El «ironista melancólico»

Los politólogos están de moda y han dado esperanzas laborales a cientos de jóvenes estudiantes de Políticas, que nunca destacó por su demanda laboral. Tertulianos, columnistas, conferenciantes… en cada esquina hay un politólogo, prescribiendo y juzgando la realidad, ofreciendo sentencias que, en la mayoría de los casos, carecen de los donaires mairenianos. Son la beautiful people de las Ciencias Sociales. Sin embargo, como suele suceder, no todos han logrado alcanzar el púlpito; los hay incluso que parecen empeñados en ni siquiera acercarse al oropel del reconocimiento, en ni tocar una de esas pizarras que ahora tan presentes están en las tertulias televisivas. Uno de estos parece ser Manuel Arias Maldonado (Málaga, 1974), profesor de Ciencia Política en la Universidad de su ciudad natal.

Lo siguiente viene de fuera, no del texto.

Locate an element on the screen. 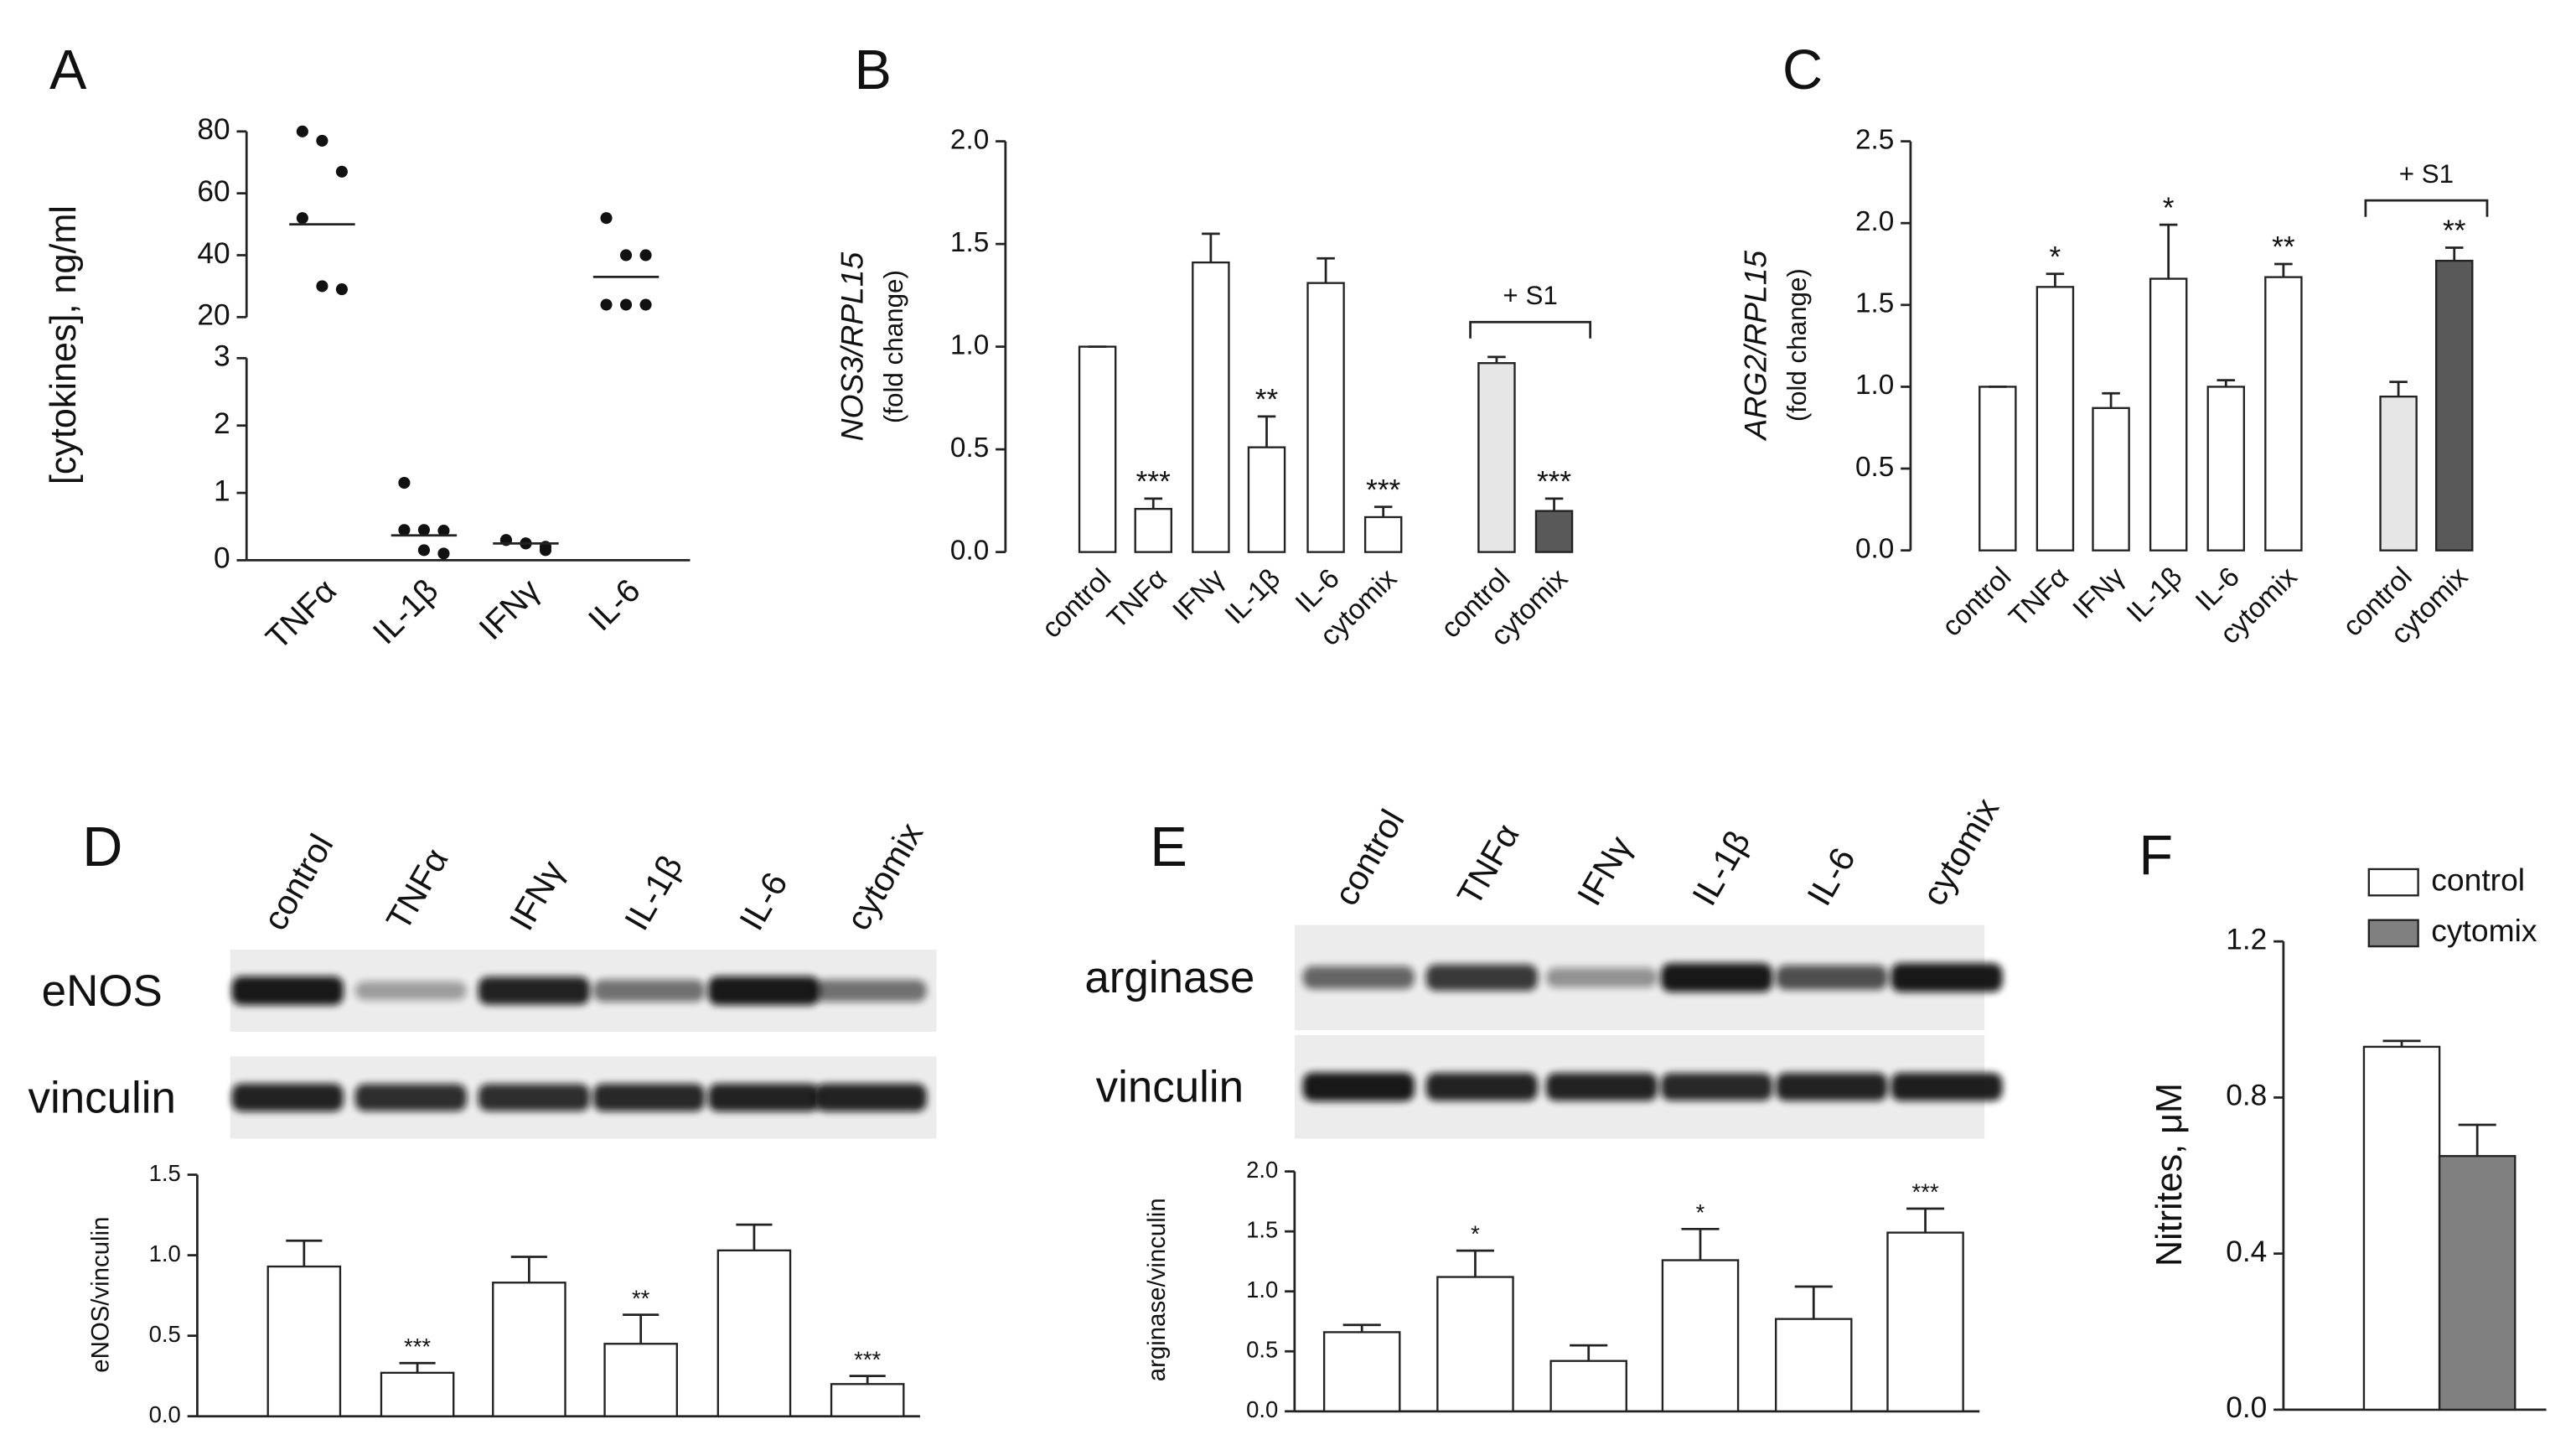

Por esos procesos en apariencia inocuos que la extremada mediatización del foro, sucede que la renqueante opinión pública española está copada por un ramillete de nombres -casi todos, “expertos” en algo- que van de un lado a otro, de un plató a otro, tal que aquella que en la bilbainada iba desde Santurce a Bilbao: “por toda la orilla, con la falda remangada, luciendo la pantorrilla”. Un catálogo de nombres ciertamente escaso y repetitivo hasta el bostezo. Es una ilusión pensar que en nuestro país hay eso que llaman opinión pública; son tan pocas las ideas que se ponen en liza, tan recortaditos los argumentos y, sobre todo, tan iguales todos ellos, que es imposible que algo tan esencial para las democracias germine bien. Pero existe otro circuito más allá de las matinales tertulias. Revista de Libros, Letras Libres, Nueva Revista, Cuadernos de Pensamiento Político y unas cuantas publicaciones más que conforman lo más punk del debate político español. Y Arias Maldonado destaca entre ellos, incorporado al debate público sin buenismos ni la subyugación a la corrección política. Su último libro, La democracia sentimental (Página Indómita, 2016) es prueba de ello. En él se entremezclan la confrontación intelectual con la realidad, diseccionándola pulcra y rigurosamente, con la apostura del neurocirujano.

Más de 400 páginas le sirven a Arias para poner frente por frente al lector con la realidad del sistema liberal. Como doctrina política, el liberalismo, nacido con la impronta de la suma legitimidad del raciocinio en el devenir político, carga sus tintas en una mínima presencia del Estado, lo que significa, indefectiblemente, acentuar la responsabilidad personal. Sin embargo, de un tiempo a hoy, con una íntima ligazón a la multiplicación de los canales de comuniación, el sistema liberal se ha visto imbuido de unas inercias telenoveleras, primando sobre un análisis racional de la realidad, el visceral; ascendiendo sobre todo lo demás, la exacerbación sentimental. Sucede que es más fácil engancharse al sentimiento que a la razón; el primero es de más fácil digestión que la segunda y, además, casi siempre acaba volcando culpas en entidades indefenidas – establisment, poderosos, ricos… la casta, en definitiva-, de resultas de lo cual, toda responsabilidad propia acaba quedando enajenada.

En este ordenamiento desordenado de las cosas, el liberalismo parece quedar fuera por su propia naturaleza racional, aunque en muchas de las páginas del libro, la prosa de Maldonado repica al contrario, desplegando una fuerza discursiva -mezcla de claridad y elegante vehemencia- que nos deglute deliciosamente la densidad de muchas de sus páginas. Ante esa situación en la que el liberalismo se encuentra, de encrucijada, de espada y pared, Maldonado propone una figura que bien habría merecido la atención de los medios de comunicación masivos: el ironista melancólico, que por racional, no acaba en el angustioso solipsismo, sino asumiendo el medio ambiente intelectual en el que vive, interferido por la sentimentalidad y lo aborda. Este ironista es la personificación de la propuesta de Maldonado: un nuevo diálogo entre la razón y las emociones, sin que la primera se pliegue cobardemente a la segunda, para que ésta no soberanee sobre los afectos tan dictatorialmente que acabe generando categorías y nociones que diluyan, cuando no destruyan, el concepto de ciudadanía, paradigma clásico y efectivo de la convivencia.